In this context, it is necessary to assess the extent of pollution through biomonitoring studies and, above all, to adopt mitigation and compensation measures aimed at minimising the increasing dispersion of ubiquitous emerging pollutants.

However, to date, the most widely used methods of contaminant removal include a series of actions and remediation works with high economic-environmental impact and social commitment: dredging of contaminated sediment, storage operations of matrices, transfer to landfills followed by numerous treatments (Eggleton & Thomas 2004; Perelo 2010; Cheney et al. 2014).

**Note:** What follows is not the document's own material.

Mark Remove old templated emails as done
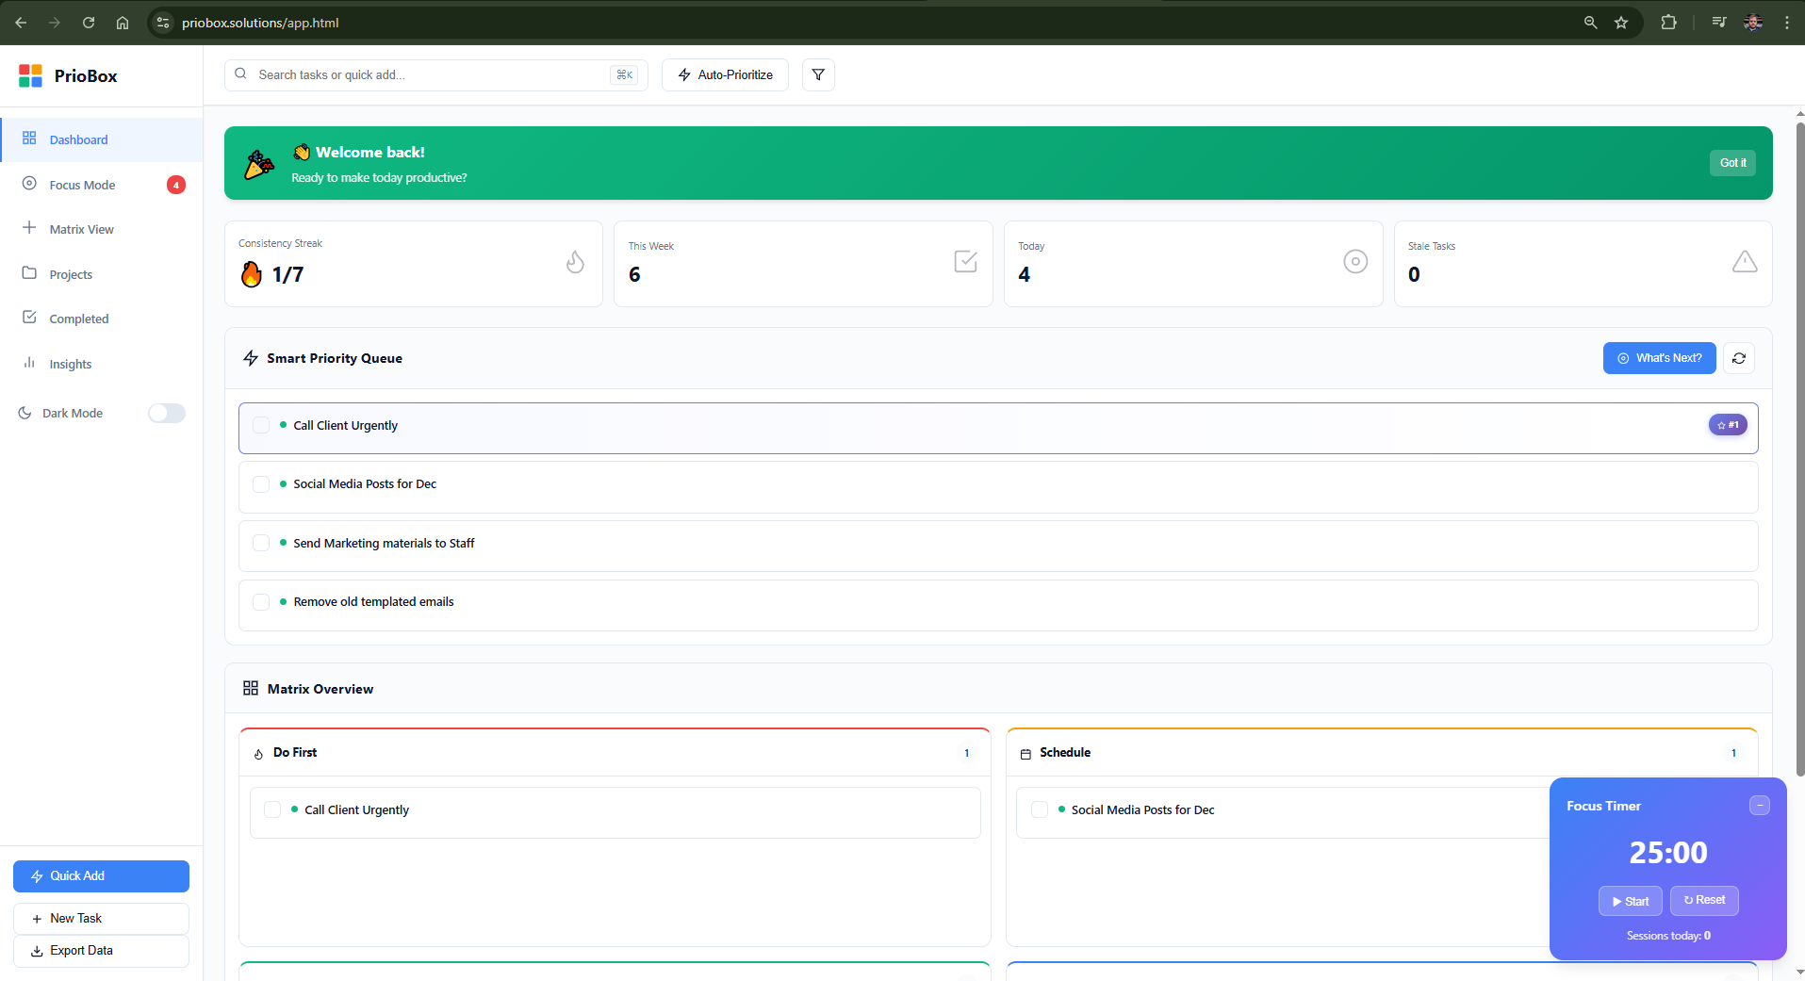Image resolution: width=1805 pixels, height=981 pixels. click(261, 602)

Among the possible solutions that are not harmful to the environment and the economy, bioremediation, a set of in situ or ex situ eco-sustainable techniques, focuses on the non-invasive use of bioaccumulators or biological processes (e.g. microorganisms, fungi, plants and algae) to remove, detoxify or immobilise contaminants from the environment (Kensa, 2011).

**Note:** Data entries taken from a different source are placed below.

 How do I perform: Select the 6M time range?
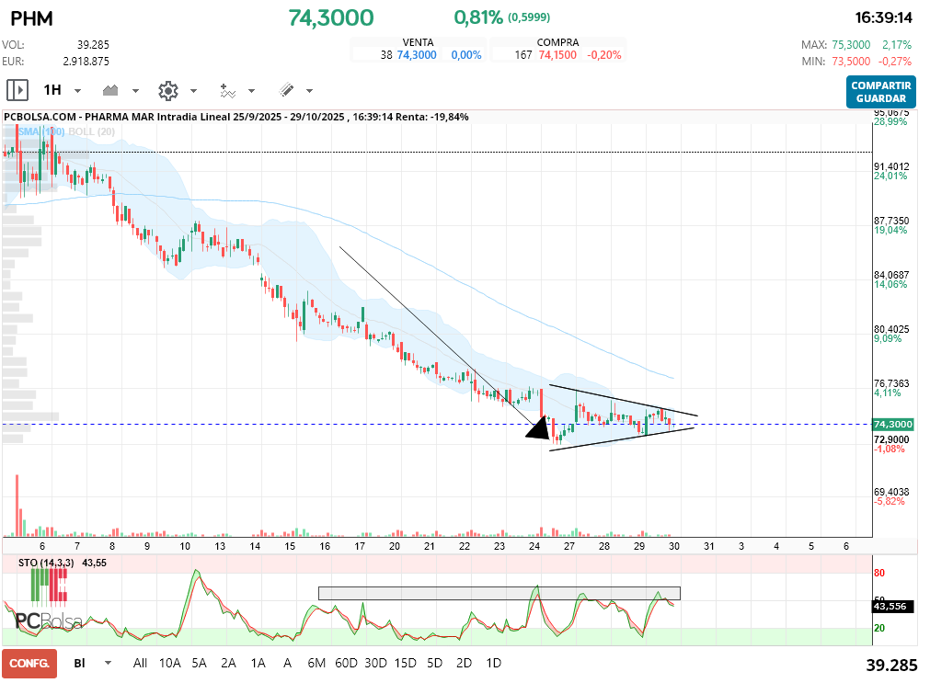pyautogui.click(x=317, y=663)
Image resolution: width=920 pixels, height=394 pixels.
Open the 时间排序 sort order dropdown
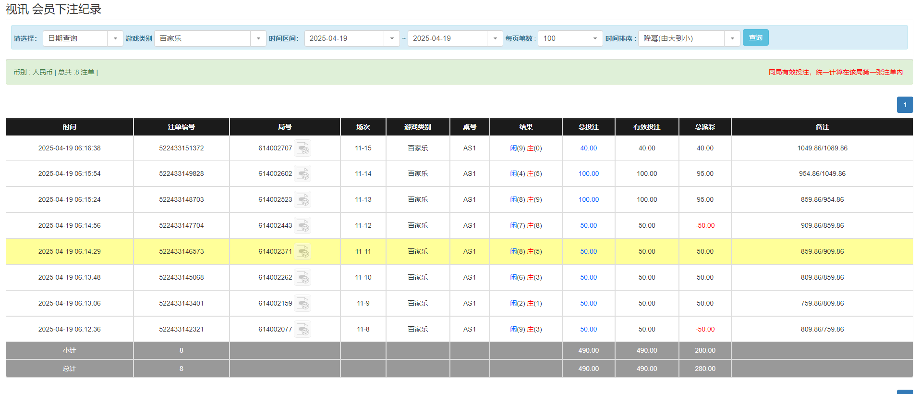pyautogui.click(x=732, y=38)
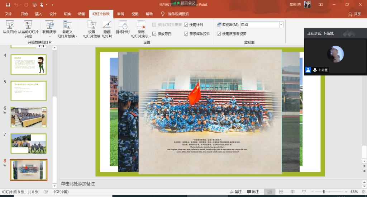This screenshot has height=197, width=367.
Task: Select slide 6 thumbnail in slide panel
Action: coord(28,117)
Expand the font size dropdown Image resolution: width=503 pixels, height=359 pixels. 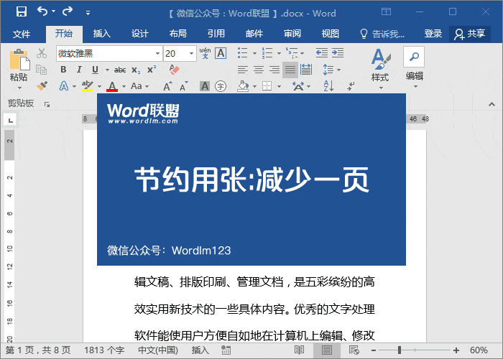click(191, 53)
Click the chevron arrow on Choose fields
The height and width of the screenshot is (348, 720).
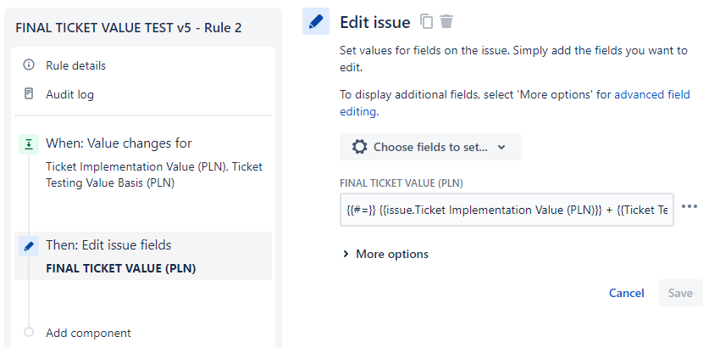(x=501, y=147)
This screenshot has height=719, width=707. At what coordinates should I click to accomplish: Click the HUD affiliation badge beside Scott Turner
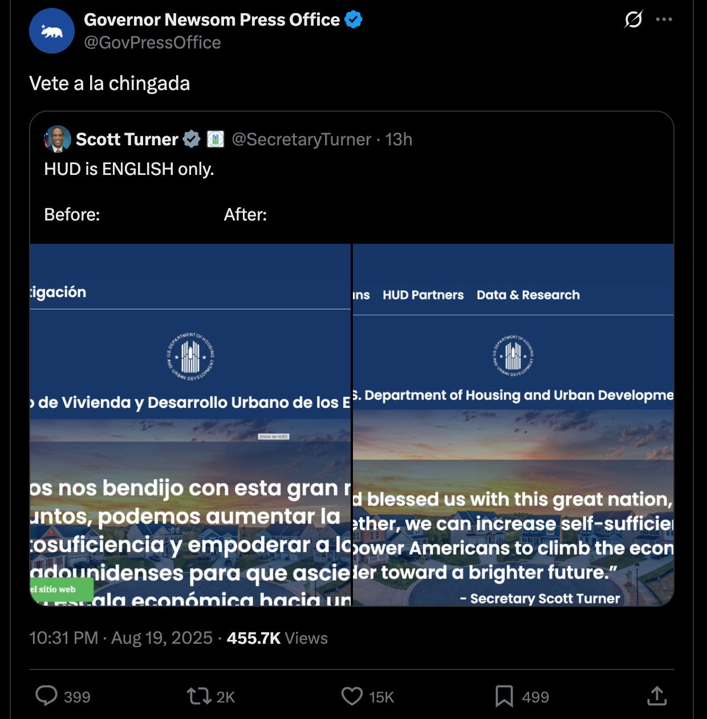pos(216,139)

Bioremediators such as algae are ideal candidates to carry out the processes mentioned above. In fact, the “phytoconcentration” has shown effectiveness towards a wide range of pollutants such as mercury, chlorinated solvents, PAH and PCBs (McCutcheon & Schnoor 2004; Pilon-Smits 2005).

In this context, Ulva lactuca possesses physico-chemical characteristics which makes this species one of the most used in biomonitoring studies both in the field and in a controlled environment (Yaich et al., 2011). In addition, this green macroalgae has a high resistance and accumulation capacity of pollutants, a wide distribution and easy reproduction.

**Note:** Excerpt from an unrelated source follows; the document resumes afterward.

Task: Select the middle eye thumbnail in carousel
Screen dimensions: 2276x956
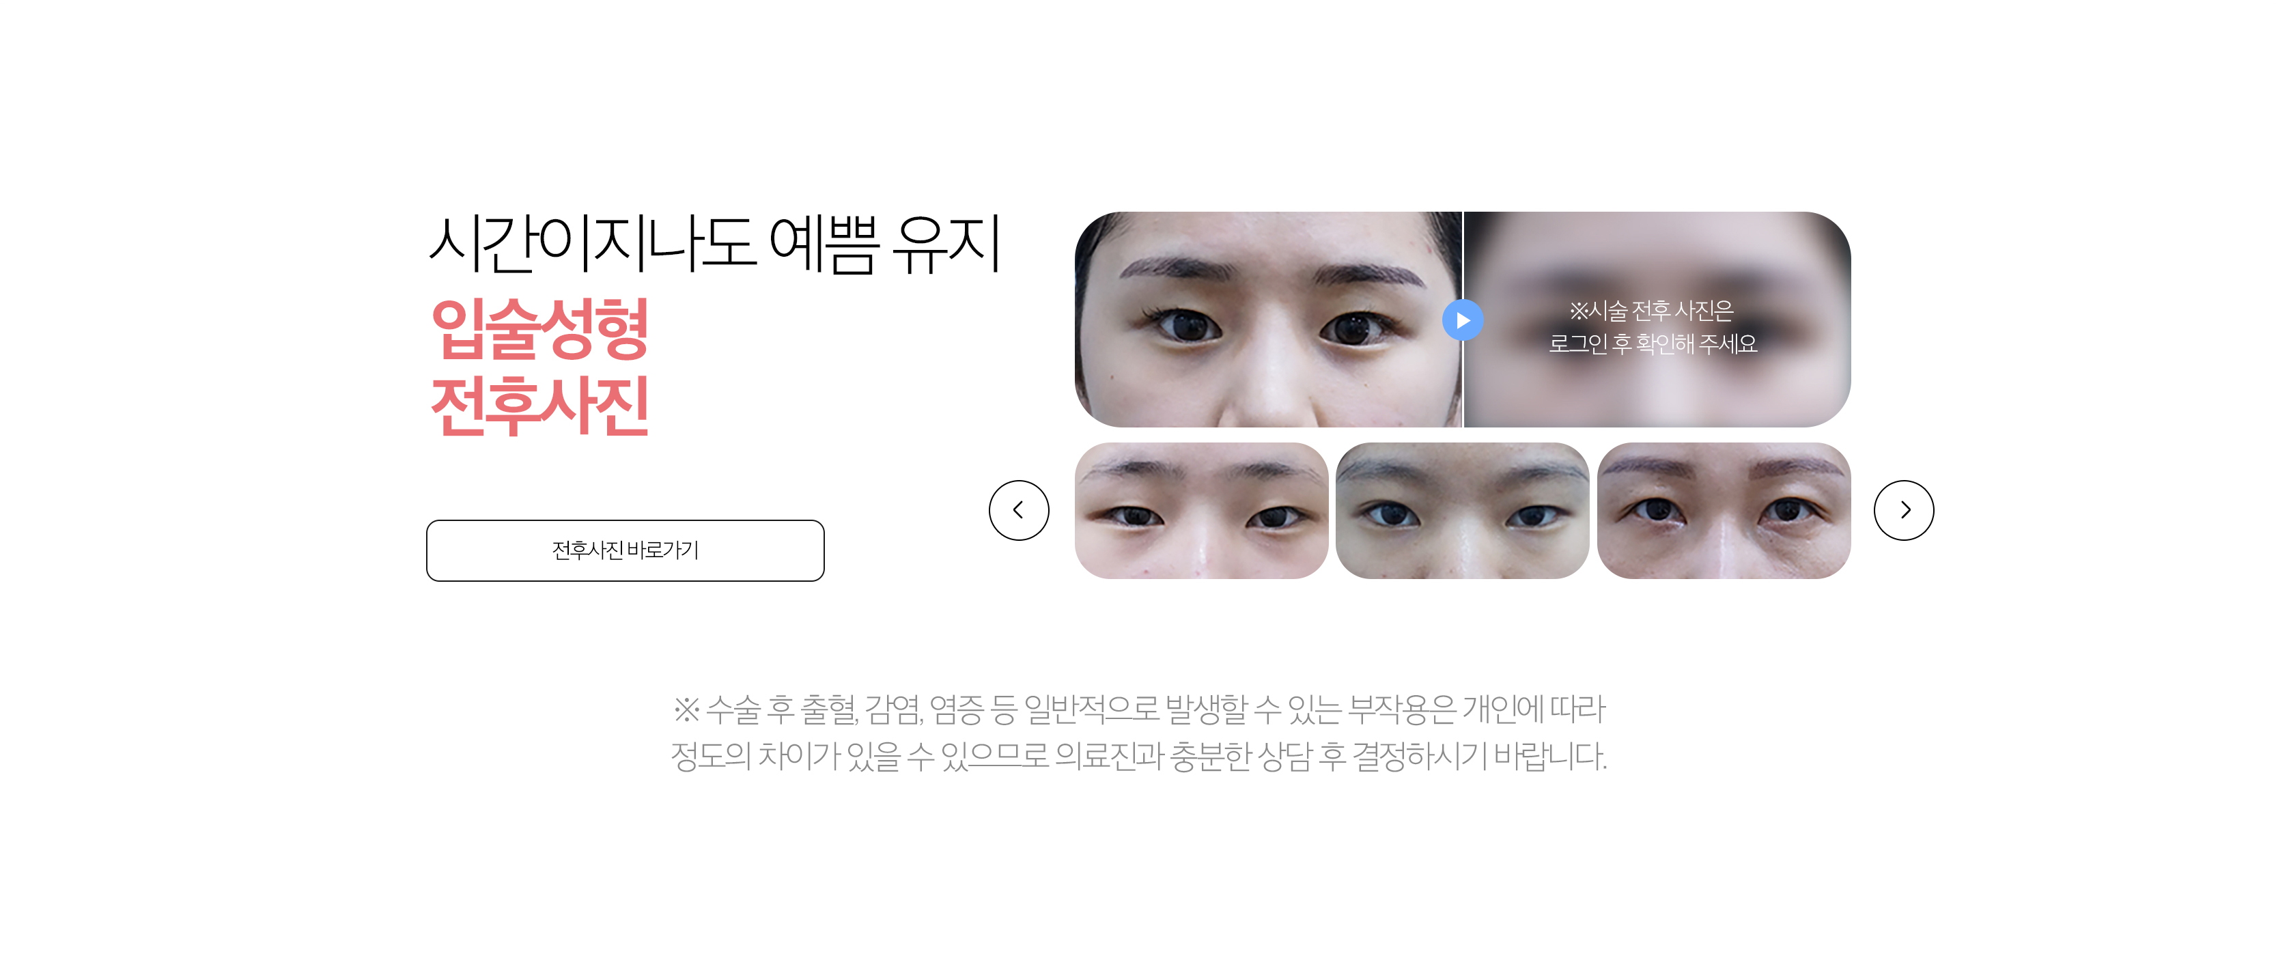Action: (1461, 510)
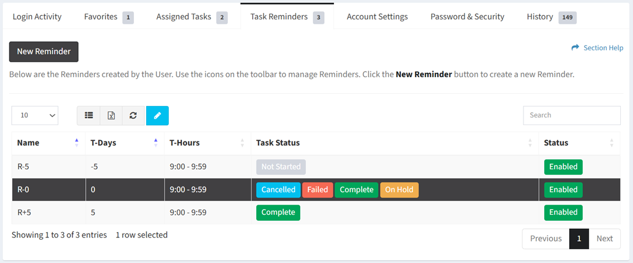Toggle Enabled status for R-0 row

[563, 189]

For these reasons, this alga is an ideal model for carrying out bioremediation works from polluted environmental matrices, as already demonstrated in the literature (Cheney et al. 2014).

In addition, the algal biomass, once performed its main function, can be cleaned from accumulated compounds through green methods (photoinduced degradation, biocatalysis, use of bio-based solvents etc.), chosen according to the characteristics of the molecules to be degraded. In particular, the photodegradation process is particularly suitable for persistent and ubiquitous photosensitive organic molecules including phthalic acid esters (Barreca et al., 2013; 2014).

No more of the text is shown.